I began to I recount the story of my ride up Haleakala. It was not an effort to impress. I was simply playing back the events of the day. I’d had so little time to try to soak in what was taking place that I was telling the story more for me than I was for her. The sheer impossibility of what I’d managed washed over me with each new detail. I kept thinking to myself that I really should be standing in that parking lot in Paia, bike parts yard-saled around me and struggling to get everything into the case. There would be a certain justice to becoming nervous under the time crunch and my well-practiced disassembly and packing of my bike should become some arcane mystery, a lost art to a future generation. But that had gone with the certain speed of an F1 pit stop. Even as I was disassembling the bike I was figuring out shortcuts to speed packing. I knew that only two, maybe three hands would touch the bike between me and the plane, the same thing coming off. And because I was the last person to board, it was the last bag on the plane; nothing got stacked on top of it. If ever there was an occasion where I could take less care—rather than more—in packing my bike, this was it.

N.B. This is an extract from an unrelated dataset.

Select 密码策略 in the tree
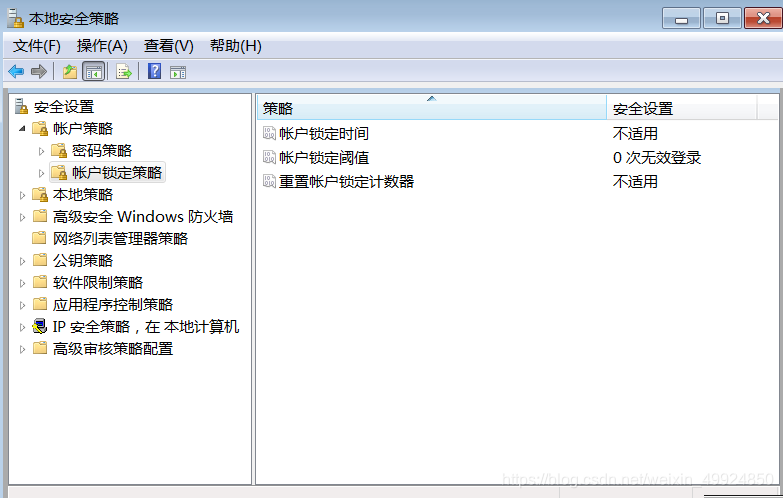 [101, 150]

If I believed in pagan gods, this would be just the occasion to say that the gods were smiling on me.

I’m a schemer. I dream up adventures, and plot them, sometimes years in advance. Riding up Haleakala was something I’d been dreaming of for an almost astonishing 19 years. Almost astonishing—not actually astonishing.

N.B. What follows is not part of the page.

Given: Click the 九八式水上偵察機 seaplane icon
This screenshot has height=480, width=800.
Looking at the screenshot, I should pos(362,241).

In 1993, I was a graduate student honeymooning in Hawaii with my first wife. From our resort on Maui I retrieved a brochure about bike rides down Haleakala. It’s possible that I’d known about this phenomenon even before getting there, but that detail is so buried in the reaches of my grey miscellany that it stands as neither significant nor relevant. I grabbed a bunch of brochures and one operation, Chris’ Bike Adventures, got my attention—because it was different from the others. The standard deal was an o-dark-thirty rendezvous with the van and guides for the two-hour drive from hotel to the top of Haleakala to take in the sunrise. I can’t recall if we actually saw the sunrise or if it was shrouded from view by the layer of cloud cover that seems to eternally skirt the volcano like a gorilla in a tutu. With most operations, following sunrise, clients are then dressed in yellow jumpsuits that look like something stolen from a Devo wardrobe locker and then their heads are encased in fishbowl motorcycle helmets. The guide leads the group. Everyone stays single-file and he keeps the group’s speed to an ever-manageable and never dangerous (multiple deaths notwithstanding) rate of descent. Something south of 25 mph. It was like running a roller coaster at half-speed to my mind. It wasn’t just an insult to fun, it was an abomination. I mean, who plays Led Zeppelin with the volume at whisper?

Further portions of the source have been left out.